Task prompt :: Resume the comment thread about the Wonder Woman film's World War I setting, adding further comments after its last one.

>> begin Quoted text

Yes, but since this is in several ways heavily “inspired” by Captain America…so yeah they would make changes.
Thanks - Very good analysis
How is it inspired by Captain America, unless you’re talking about the original Wonder Woman comic book (for which I don’t know if CA was influential)?
Chris Nolan had better watch out when he releases Dunkirk next month. He might get sued by Marvel since Batman appears on the beach.
I think WWII would have had less impact. As mentioned, Trevor says that they are fighting a global conflict, a “War to end all wars”. That’s an obvious cue that Ares is back and trying to destroy mankind.
Had Trevor said that they were fighting the SECOND World War and the Amazons remained blissfully unaware of the previous one a couple decades prior, it sounds as though this Ares thing goes away on its own. Or at least isn’t the existential threat that Diana assumes.
Wonder Woman debuted about 6-7 months after Captain America. I’m guessing that the idea for her character had been floating around for a while.
I’m curious: did any of the sword wielding characters do the “twirling the sword over their head” thing prior to fighting?
Wonder Woman’s comic debuted during World War 2. Her 1975 TV show was set during World War 2. If the movie was heavily inspired by anything, it was by her own history and affiliation with the war.
Captain America most likely inspired the shift to World War 1, though, yes.

>> end Quoted text
>> begin Data extract

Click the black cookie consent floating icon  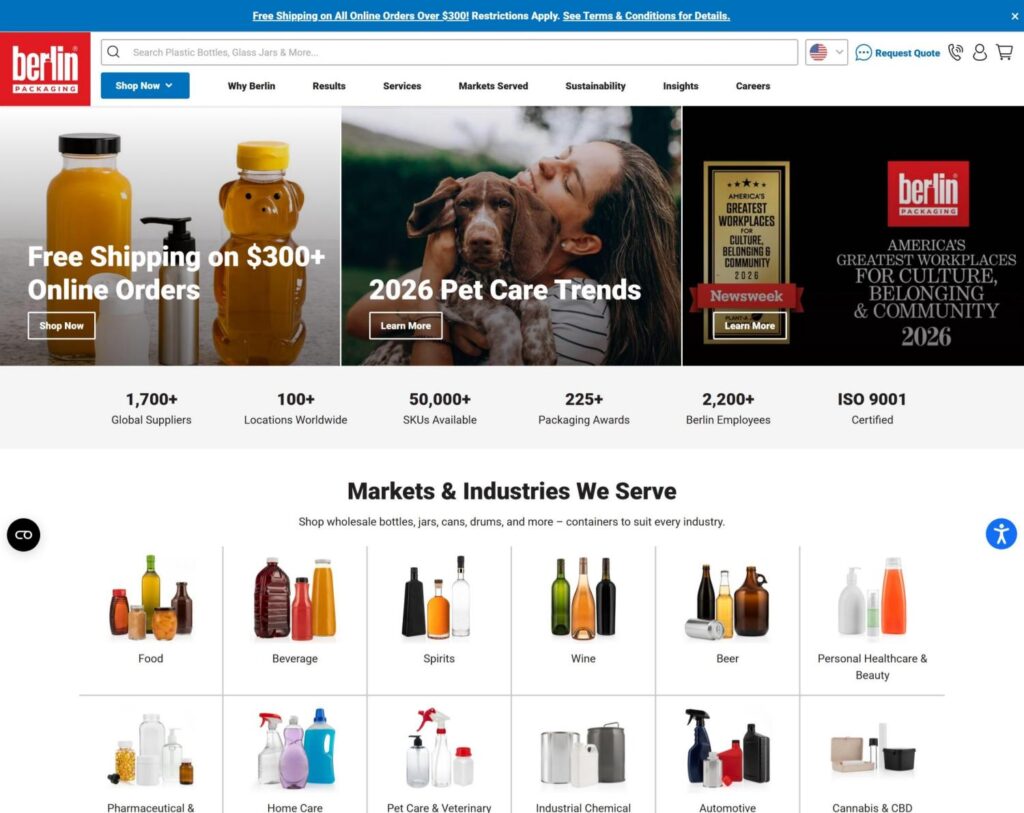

>> end Data extract

Expected answer ::
Not that I recall.
Also, the way World War I originated in a series of individually small steps by all parties that painted everybody into a corner (as opposed to the origins of World War II as a result of clearcut acts of aggression by one side) was a better fit to the “sometimes people mess up on their own without needing some Big Bad Evil to make it happen” point.
Plus poison gas being such an important part of the story, WWI made much more sense (although I suppose it is possible they went with poison gas because of WWI being the setting and not the other way around).
If they had gone with World War II (and I am glad they didn’t), the idea that Marvel could sue them is pretty ridiculous.
Agreed. There may have been some grumbling from Marvel fans accusing DC of ripping them off but so many comic heroes were created or came to fame during that era that it would be ludicrous to think that Marvel gets a legal lock on it even within the narrow confines of “superhero movies”.
My point (which I did a poor job in getting across) ws that Wonder Woman shared many plot points with the original Captain America film from 2011.
At that: the bit where Diana concludes that Ludendorff must be Ares – and so she makes a beeline for the guy, for to deliver her big fine speech before putting a sword in him? And then she looks around in stunned horror, slowly concluding that maybe she was wrong and maybe she should no longer help flawed men?
So in a WWII flick she’d – well, she’d be disappointed after killing Hitler, right?
I saw it for the first time yesterday. It’s got more plot holes than a swiss cheese, and it’s got waaaaaaay too much of that Matrix-type CGI fighting stuff that for goodness sake Shrek made fun of 16 years ago! (I half expected to see her flip her hair out of the way during some portion of the fighting). One thing I like about the Marvel pics is that they generally avoid that gimmick.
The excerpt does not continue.